Examples have been brought to our attention where "rogues' gallery" records of arrests or charges for petty offenses originally made in youthful years of indiscretion of certain culprits have been used most damagingly to their reputations and their ambitions many years later, long after they had become respected citizens.

The equity court, if it finds some relief is warranted, can fashion its decree to fit the particular circumstances protecting the individual right without doing material harm to the public interest. For example, it could seal the particular file or entry covering a plaintiff's fingerprint or photographic criminal record, subject to reopening for cause at any time, just as unsavory divorce files have often been sealed.

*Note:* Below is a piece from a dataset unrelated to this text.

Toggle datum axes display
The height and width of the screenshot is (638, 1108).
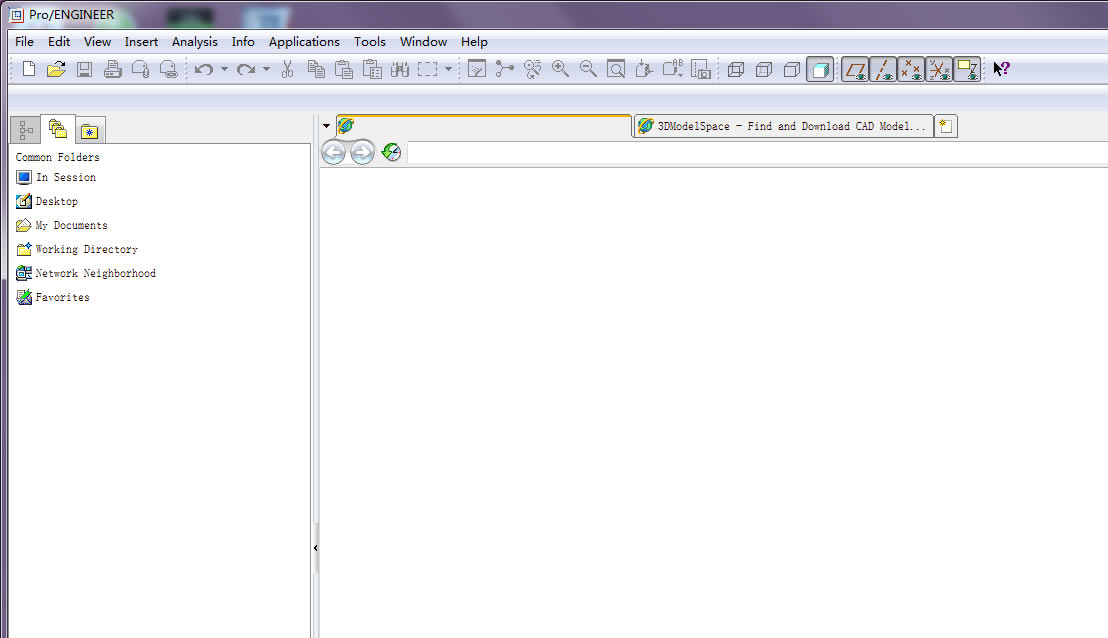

Or it could find that the alleged harm of the record to Petitioner was so inconsequential and insignificant as to warrant no relief.

In summary: It appears to me, first, the relevant statute in nowise precludes equity jurisdiction of the case made by the Petitioner because it does not reach that far; and, second, equity is particularly designed to afford relief to Petitioner by suppression of his fingerprint or photographic criminal record in the sheriff's office or other state office if a clear and convincing showing can be made that the continuing maintenance and use of such public record unreasonably and irreparably harms his individual and economic interests in gaining a livelihood and to reasonably suppress it would not result in harmful injury to the public.

I would quash the decision below with instruction to the District Court to review the merits of the appeal without regard to the fact "there is * * * absence of legislation directing or authorizing the expunging *113 thereof [of such records] in such circumstances." I think the equity courts are historically authorized and perfectly competent and capable of deciding, without the benefit of special enabling legislation, cases of this kind giving due regard to the competing rights of private and public interests.

My disagreement with the decision of the District Court is that it ought not to hold that the equity courts are impotent to afford any relief in a case of this kind, no matter how grievous the injury of the fingerprint and photographic criminal record is to an individual, merely because there is no enabling statute for them to do so.


[*] § 30.31 Fla. Stat., F.S.A., as amended 1969.

"(1) It is the duty of the sheriffs of the state to fingerprint all persons hereafter charged with or convicted of a felony upon so being charged or convicted and to submit such prints to the federal bureau of investigation and the Florida bureau of law enforcement. The sheriffs of the state may fingerprint all persons charged with or convicted of any criminal offense when in their opinion it is necessary for the protection of the public."